▶

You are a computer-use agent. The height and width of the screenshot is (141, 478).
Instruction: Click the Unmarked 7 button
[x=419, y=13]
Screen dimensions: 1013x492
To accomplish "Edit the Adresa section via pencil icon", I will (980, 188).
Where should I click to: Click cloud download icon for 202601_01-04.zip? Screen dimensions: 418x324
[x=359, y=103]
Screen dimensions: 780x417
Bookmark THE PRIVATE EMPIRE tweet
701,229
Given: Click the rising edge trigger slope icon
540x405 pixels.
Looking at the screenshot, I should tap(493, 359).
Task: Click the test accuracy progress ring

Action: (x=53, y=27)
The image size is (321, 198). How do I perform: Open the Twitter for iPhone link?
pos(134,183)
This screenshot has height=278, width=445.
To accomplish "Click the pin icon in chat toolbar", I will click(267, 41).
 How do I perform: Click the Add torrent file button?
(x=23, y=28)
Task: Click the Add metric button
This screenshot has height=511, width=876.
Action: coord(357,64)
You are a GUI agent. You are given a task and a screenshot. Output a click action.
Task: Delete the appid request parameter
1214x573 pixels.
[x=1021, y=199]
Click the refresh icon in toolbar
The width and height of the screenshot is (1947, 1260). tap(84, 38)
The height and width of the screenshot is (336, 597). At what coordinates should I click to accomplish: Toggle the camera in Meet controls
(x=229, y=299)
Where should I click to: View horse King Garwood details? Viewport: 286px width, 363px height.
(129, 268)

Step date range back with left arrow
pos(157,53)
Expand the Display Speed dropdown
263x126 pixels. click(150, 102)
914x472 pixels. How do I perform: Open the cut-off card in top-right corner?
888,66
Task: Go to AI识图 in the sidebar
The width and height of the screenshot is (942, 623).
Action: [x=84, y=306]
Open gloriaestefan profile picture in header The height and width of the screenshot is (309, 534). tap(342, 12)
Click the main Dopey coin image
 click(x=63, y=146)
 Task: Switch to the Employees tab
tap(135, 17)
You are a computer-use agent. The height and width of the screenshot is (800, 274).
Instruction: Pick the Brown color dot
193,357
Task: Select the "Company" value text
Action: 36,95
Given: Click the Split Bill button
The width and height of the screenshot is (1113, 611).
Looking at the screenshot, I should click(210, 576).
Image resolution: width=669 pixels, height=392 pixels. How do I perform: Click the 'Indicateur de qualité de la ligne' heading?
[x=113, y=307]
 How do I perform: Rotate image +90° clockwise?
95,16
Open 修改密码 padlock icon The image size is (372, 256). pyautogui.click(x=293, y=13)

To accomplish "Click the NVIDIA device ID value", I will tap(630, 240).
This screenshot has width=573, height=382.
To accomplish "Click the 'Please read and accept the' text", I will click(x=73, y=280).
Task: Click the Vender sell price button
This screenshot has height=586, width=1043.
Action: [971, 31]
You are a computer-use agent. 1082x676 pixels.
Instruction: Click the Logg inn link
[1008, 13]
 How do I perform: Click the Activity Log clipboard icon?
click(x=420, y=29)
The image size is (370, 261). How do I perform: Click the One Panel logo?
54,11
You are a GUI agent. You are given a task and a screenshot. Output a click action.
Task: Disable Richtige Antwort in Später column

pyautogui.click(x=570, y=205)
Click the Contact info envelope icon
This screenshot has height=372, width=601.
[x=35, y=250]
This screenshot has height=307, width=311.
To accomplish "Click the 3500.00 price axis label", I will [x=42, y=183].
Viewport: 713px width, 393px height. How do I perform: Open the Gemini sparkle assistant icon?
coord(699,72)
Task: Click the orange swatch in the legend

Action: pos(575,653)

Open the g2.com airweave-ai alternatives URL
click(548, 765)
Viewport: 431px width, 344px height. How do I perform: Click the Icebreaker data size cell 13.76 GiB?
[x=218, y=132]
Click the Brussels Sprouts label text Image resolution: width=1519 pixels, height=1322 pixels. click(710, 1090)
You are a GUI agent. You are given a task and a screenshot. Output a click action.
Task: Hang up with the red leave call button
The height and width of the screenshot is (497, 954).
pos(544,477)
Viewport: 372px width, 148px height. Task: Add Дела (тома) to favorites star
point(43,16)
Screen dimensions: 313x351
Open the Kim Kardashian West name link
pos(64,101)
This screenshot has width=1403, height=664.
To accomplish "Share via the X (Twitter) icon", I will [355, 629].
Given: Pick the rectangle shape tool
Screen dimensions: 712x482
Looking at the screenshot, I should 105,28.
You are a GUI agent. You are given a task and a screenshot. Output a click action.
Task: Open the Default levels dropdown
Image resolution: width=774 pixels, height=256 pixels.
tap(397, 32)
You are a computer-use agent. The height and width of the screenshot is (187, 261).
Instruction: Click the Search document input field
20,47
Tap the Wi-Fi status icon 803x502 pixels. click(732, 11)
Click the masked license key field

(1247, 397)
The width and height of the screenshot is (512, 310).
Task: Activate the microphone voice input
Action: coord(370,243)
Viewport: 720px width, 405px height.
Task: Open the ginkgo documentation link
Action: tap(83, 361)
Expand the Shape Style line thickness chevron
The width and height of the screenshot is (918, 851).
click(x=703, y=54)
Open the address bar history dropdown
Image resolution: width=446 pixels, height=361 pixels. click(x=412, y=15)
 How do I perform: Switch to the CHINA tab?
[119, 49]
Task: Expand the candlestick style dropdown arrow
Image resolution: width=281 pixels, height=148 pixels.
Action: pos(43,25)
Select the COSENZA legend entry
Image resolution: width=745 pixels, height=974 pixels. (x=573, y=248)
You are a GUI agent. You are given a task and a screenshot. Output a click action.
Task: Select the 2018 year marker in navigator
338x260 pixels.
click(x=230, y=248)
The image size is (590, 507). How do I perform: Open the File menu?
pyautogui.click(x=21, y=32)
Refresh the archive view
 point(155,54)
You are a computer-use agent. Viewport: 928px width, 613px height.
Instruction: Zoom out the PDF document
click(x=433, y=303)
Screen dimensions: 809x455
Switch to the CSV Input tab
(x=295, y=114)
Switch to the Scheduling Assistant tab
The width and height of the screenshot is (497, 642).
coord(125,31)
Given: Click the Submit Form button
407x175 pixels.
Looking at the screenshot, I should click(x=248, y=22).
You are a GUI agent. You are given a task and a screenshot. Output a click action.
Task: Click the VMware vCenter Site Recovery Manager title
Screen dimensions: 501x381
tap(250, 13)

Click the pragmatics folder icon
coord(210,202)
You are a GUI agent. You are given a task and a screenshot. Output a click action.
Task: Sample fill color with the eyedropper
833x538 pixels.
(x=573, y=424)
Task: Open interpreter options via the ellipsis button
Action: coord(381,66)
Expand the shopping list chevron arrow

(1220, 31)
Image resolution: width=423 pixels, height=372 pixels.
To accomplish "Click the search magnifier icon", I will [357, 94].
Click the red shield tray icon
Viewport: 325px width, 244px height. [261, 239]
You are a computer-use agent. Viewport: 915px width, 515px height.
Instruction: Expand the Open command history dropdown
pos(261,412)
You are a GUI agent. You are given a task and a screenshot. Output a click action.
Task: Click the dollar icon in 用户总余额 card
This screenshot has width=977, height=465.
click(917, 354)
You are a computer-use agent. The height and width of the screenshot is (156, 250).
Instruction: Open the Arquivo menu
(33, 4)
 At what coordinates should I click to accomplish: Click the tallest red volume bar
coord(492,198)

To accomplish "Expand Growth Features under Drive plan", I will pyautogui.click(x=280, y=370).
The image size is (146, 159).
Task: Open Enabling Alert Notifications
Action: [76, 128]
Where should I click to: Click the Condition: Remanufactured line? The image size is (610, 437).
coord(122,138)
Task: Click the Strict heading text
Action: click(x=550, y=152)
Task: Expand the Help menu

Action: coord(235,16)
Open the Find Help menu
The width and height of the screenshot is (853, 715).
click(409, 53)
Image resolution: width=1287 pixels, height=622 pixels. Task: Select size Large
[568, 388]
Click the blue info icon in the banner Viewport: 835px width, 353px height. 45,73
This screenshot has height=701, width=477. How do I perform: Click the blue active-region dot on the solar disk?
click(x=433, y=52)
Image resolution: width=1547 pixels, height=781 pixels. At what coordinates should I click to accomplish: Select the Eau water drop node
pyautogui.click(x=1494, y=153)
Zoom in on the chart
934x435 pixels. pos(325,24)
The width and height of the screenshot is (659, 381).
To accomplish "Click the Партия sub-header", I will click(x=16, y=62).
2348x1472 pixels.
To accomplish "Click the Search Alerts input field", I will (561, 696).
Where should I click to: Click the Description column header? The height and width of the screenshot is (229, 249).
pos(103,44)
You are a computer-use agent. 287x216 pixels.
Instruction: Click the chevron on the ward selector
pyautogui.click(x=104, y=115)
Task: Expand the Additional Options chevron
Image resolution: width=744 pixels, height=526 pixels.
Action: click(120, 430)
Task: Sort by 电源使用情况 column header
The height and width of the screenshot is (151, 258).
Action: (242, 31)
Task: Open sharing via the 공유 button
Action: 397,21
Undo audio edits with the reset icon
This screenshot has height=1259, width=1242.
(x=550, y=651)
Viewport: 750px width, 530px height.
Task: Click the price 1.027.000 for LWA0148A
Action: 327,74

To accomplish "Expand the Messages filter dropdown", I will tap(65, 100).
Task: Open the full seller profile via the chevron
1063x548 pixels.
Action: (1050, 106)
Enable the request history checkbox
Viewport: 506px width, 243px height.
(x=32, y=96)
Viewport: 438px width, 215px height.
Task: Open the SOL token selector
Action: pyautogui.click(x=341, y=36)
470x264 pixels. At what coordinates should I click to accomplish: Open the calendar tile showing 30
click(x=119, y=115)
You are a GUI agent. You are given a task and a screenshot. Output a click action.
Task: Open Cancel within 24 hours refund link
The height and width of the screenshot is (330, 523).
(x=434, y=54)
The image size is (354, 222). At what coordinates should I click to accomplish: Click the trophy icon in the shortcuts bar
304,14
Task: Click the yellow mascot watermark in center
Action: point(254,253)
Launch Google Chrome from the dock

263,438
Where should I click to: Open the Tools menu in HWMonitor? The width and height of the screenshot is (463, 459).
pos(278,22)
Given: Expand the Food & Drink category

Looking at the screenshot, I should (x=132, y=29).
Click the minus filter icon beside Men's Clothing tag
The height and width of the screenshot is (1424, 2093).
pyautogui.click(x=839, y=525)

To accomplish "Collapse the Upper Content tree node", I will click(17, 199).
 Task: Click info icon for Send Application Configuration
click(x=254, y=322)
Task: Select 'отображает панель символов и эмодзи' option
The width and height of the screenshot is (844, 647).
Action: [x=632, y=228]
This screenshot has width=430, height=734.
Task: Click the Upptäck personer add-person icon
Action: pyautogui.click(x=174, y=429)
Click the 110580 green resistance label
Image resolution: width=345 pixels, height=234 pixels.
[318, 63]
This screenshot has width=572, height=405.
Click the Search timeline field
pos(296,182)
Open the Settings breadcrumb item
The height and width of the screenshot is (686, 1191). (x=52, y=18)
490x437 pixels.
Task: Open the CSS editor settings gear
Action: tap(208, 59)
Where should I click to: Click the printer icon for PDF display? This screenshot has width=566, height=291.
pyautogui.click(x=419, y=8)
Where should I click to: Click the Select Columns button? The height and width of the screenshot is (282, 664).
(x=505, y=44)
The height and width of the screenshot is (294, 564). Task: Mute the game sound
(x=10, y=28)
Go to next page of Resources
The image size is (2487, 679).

◀

[Task to complete] Substitute "caret" for "chevron" in the entries starting at the line containing "Where should I click to: Click the Condition: Remanufactured" and ending at the line containing "Action: pyautogui.click(x=341, y=36)", and reproduce only those lines with everything else unchanged.

[Final result]
Where should I click to: Click the Condition: Remanufactured line? The image size is (610, 437).
coord(122,138)
Task: Click the Strict heading text
Action: click(x=550, y=152)
Task: Expand the Help menu

Action: coord(235,16)
Open the Find Help menu
The width and height of the screenshot is (853, 715).
click(409, 53)
Image resolution: width=1287 pixels, height=622 pixels. Task: Select size Large
[568, 388]
Click the blue info icon in the banner Viewport: 835px width, 353px height. 45,73
This screenshot has height=701, width=477. How do I perform: Click the blue active-region dot on the solar disk?
click(x=433, y=52)
Image resolution: width=1547 pixels, height=781 pixels. At what coordinates should I click to accomplish: Select the Eau water drop node
pyautogui.click(x=1494, y=153)
Zoom in on the chart
934x435 pixels. pos(325,24)
The width and height of the screenshot is (659, 381).
To accomplish "Click the Партия sub-header", I will click(x=16, y=62).
2348x1472 pixels.
To accomplish "Click the Search Alerts input field", I will (561, 696).
Where should I click to: Click the Description column header? The height and width of the screenshot is (229, 249).
pos(103,44)
You are a computer-use agent. 287x216 pixels.
Instruction: Click the caret on the ward selector
pyautogui.click(x=104, y=115)
Task: Expand the Additional Options caret
Image resolution: width=744 pixels, height=526 pixels.
Action: click(120, 430)
Task: Sort by 电源使用情况 column header
The height and width of the screenshot is (151, 258).
Action: (242, 31)
Task: Open sharing via the 공유 button
Action: 397,21
Undo audio edits with the reset icon
This screenshot has height=1259, width=1242.
(x=550, y=651)
Viewport: 750px width, 530px height.
Task: Click the price 1.027.000 for LWA0148A
Action: 327,74

To accomplish "Expand the Messages filter dropdown", I will tap(65, 100).
Task: Open the full seller profile via the caret
1063x548 pixels.
Action: (1050, 106)
Enable the request history checkbox
Viewport: 506px width, 243px height.
(x=32, y=96)
Viewport: 438px width, 215px height.
Task: Open the SOL token selector
Action: pyautogui.click(x=341, y=36)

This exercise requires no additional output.